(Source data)

::::::

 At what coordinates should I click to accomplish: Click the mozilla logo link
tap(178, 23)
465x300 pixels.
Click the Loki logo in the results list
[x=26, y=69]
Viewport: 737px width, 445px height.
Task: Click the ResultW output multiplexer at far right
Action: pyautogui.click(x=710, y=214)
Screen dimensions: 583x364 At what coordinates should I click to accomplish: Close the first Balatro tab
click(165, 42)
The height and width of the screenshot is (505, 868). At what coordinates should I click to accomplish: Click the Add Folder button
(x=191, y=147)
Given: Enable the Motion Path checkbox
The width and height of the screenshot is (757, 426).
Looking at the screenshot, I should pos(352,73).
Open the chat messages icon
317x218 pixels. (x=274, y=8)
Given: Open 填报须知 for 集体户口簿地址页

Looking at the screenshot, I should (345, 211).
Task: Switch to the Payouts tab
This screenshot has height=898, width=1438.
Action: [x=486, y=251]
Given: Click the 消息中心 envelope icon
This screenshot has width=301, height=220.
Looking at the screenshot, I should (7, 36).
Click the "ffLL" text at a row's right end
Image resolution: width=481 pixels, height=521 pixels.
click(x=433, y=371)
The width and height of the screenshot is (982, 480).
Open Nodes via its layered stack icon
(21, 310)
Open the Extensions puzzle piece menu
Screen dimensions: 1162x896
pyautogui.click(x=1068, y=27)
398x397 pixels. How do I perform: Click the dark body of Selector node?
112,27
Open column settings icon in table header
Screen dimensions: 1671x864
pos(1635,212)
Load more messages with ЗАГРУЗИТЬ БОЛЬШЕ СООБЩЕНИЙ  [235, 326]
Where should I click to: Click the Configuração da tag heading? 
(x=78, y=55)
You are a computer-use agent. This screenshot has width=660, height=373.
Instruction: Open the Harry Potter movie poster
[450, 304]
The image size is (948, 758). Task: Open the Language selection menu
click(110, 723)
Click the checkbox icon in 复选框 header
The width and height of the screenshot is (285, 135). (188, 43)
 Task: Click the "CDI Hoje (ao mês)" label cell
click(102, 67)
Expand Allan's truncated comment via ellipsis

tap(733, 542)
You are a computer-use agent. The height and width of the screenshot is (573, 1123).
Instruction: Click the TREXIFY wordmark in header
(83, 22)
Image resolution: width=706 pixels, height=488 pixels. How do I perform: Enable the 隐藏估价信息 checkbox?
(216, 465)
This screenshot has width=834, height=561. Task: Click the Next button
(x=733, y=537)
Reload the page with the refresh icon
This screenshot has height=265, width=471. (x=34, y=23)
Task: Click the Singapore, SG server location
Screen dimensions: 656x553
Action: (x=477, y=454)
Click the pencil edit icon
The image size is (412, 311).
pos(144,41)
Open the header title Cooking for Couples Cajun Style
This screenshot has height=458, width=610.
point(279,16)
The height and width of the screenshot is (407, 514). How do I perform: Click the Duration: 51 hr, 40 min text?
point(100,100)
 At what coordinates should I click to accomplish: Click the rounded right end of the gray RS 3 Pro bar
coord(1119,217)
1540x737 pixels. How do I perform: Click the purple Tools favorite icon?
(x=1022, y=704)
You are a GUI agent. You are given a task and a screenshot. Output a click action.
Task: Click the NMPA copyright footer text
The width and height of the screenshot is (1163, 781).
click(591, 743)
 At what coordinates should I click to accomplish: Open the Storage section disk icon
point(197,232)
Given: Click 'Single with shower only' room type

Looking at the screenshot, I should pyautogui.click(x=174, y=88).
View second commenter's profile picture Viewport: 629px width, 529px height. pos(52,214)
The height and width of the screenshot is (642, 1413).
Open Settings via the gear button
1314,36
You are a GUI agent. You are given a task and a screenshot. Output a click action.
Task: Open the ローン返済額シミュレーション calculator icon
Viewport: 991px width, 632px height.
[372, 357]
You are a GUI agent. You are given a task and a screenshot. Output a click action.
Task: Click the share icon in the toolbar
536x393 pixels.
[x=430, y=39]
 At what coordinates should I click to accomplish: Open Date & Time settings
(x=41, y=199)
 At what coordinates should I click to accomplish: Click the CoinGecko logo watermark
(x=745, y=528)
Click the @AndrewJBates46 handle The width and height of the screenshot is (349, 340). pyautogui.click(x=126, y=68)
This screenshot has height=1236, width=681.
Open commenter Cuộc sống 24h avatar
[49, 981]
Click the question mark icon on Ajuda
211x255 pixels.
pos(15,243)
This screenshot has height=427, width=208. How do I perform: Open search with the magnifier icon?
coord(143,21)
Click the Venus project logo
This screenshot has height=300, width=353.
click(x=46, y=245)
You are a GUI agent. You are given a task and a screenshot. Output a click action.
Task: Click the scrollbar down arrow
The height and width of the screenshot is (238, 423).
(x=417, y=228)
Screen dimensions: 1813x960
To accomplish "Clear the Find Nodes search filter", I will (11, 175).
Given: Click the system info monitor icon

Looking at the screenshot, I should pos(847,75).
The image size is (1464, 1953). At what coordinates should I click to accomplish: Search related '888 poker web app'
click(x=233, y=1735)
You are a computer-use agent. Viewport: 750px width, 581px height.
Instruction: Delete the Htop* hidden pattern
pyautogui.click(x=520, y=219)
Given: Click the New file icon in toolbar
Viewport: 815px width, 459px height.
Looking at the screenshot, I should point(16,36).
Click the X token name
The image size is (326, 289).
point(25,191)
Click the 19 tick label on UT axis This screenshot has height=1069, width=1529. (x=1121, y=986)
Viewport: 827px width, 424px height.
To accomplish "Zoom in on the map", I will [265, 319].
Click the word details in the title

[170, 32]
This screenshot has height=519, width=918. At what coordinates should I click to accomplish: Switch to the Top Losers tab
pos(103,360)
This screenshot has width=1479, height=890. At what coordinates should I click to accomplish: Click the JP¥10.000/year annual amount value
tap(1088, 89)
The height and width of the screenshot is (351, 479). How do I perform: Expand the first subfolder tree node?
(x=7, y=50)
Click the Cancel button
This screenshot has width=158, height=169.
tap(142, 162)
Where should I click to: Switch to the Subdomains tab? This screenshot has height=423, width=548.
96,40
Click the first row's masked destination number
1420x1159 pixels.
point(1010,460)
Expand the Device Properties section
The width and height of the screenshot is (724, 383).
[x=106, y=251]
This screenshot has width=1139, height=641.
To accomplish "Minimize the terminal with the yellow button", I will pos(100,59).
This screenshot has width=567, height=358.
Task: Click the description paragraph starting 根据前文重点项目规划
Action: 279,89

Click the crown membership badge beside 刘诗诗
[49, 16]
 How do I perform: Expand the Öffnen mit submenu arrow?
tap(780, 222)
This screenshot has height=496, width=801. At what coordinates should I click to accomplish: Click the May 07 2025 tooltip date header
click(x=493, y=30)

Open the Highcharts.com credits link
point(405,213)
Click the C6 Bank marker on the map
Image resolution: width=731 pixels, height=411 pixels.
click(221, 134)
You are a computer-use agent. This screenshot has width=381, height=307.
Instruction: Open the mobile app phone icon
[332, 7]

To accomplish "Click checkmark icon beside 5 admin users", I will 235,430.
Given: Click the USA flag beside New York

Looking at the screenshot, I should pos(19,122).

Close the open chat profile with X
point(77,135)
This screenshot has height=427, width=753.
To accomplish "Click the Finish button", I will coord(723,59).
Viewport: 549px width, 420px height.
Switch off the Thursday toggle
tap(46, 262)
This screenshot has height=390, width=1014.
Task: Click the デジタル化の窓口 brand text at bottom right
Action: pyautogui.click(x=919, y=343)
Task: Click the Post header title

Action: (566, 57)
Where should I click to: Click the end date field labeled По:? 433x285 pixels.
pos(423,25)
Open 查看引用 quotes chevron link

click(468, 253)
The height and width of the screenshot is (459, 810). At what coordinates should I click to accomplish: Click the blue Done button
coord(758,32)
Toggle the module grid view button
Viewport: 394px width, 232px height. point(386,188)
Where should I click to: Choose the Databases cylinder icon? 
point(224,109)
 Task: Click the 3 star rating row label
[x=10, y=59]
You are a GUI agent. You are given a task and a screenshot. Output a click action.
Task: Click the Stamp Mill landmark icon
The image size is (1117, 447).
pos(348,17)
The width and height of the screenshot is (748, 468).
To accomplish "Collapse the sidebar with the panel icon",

::::::

_ABOUT THIS EXERCISE_:
Return each line from the records that includes the word "computer".

_ANSWER TO THE PROBLEM_:
You are a computer-use agent. This screenshot has width=660, height=373.
You are a computer-use agent. The height and width of the screenshot is (573, 1123).
You are a computer-use agent. Viewport: 750px width, 581px height.
You are a computer-use agent. This screenshot has width=381, height=307.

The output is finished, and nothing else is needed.